Over time the XJ has evolved, as every production car does, with each year seeing nips, tucks and other improvements. The very latest iteration is the XJR, the supercharged flagship of flagships that splices the comfortable accommodation with the company's most explosive powertrain. Nestling under the XJR's expansive bodywork is a supercharged V8 (still a potent combination of words), putting out 542bhp.
This is a lot, by any standards, and it gives the aluminium-structured XJ scalding performance, more than enough to make it a twitchy prospect on slippery roads but a pure delight in the right hands and the right conditions. The acceleration is so extreme that is has automotive scribes reaching into their grab bags of motoring metaphors, looking for the right way of describing the feeling of something so sizeable move so quickly, while the car steers and stops in a way that belies its size.

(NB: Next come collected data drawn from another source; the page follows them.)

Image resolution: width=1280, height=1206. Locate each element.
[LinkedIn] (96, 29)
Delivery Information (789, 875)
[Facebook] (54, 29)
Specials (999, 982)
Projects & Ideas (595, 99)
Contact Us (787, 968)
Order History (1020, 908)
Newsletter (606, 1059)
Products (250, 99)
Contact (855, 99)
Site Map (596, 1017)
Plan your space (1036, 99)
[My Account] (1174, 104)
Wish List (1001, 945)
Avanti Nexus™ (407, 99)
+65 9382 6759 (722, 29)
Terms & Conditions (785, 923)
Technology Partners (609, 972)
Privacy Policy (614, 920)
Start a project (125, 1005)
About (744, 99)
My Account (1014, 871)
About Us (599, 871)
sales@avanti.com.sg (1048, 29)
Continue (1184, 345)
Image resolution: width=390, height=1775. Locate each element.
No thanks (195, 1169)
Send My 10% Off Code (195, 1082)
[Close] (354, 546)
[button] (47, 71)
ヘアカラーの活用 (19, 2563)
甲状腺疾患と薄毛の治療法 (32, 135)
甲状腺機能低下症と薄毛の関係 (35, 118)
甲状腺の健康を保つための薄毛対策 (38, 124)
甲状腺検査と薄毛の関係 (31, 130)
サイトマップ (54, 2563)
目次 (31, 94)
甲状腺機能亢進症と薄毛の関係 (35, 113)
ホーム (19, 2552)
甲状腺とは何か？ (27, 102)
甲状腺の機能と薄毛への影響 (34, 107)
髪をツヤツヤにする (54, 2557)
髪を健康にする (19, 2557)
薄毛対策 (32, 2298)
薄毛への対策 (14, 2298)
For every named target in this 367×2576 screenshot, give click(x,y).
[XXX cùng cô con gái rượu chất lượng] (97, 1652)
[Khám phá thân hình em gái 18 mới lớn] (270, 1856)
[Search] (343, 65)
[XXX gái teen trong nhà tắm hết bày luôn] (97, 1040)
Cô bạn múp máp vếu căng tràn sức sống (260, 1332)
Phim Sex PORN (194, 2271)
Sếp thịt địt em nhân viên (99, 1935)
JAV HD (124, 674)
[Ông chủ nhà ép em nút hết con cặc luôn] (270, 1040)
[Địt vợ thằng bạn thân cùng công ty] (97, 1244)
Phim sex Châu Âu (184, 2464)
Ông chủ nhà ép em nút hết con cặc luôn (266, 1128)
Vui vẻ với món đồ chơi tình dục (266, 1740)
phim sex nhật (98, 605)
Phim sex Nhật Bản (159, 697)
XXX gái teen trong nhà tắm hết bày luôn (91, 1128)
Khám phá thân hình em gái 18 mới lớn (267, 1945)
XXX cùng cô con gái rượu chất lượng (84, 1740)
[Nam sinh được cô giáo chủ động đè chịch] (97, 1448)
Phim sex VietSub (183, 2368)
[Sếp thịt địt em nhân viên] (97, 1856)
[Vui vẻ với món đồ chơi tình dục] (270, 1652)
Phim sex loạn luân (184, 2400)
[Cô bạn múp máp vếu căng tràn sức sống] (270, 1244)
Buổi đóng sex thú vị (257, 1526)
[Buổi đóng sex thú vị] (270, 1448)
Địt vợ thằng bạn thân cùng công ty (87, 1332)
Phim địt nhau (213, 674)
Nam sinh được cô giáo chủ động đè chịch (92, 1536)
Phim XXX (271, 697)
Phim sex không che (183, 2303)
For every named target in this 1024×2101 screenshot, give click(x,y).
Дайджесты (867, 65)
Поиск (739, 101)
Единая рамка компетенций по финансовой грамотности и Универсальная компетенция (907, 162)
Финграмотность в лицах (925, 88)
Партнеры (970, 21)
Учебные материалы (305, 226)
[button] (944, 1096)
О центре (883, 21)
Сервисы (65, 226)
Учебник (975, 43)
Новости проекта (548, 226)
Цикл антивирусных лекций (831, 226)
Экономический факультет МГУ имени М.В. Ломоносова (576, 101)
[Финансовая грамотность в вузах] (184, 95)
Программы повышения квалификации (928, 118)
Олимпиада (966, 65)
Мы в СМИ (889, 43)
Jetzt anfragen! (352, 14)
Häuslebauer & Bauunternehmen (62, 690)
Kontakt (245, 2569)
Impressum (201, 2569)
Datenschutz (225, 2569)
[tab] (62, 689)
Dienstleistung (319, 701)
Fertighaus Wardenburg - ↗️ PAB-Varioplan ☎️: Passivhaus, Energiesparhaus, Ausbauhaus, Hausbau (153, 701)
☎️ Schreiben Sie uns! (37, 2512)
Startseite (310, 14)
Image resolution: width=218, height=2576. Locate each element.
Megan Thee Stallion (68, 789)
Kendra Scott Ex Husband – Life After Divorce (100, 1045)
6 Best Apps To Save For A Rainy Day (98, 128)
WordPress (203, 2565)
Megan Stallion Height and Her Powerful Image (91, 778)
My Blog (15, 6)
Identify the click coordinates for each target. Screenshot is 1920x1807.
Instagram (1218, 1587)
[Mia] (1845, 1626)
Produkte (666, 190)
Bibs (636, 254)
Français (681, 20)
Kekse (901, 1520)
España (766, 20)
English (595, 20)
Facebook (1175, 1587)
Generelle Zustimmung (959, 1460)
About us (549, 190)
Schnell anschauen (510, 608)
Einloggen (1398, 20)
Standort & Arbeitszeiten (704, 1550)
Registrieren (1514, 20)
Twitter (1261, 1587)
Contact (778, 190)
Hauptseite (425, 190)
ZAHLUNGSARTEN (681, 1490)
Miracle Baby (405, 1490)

Since the XJ originally arrived, Jaguar has done an excellent job of reminding the world that it can excel in every department; design, dynamics and comfort. The new F-Type is the company's most potent sports car in a generation but although the XJR outpaces it (on paper at least), in the real world this larger car is best treated in ways that flatter its dual character; a devastatingly swift machine that is also one of the most comfortable and refined ways of travelling, in either front or rear compartment.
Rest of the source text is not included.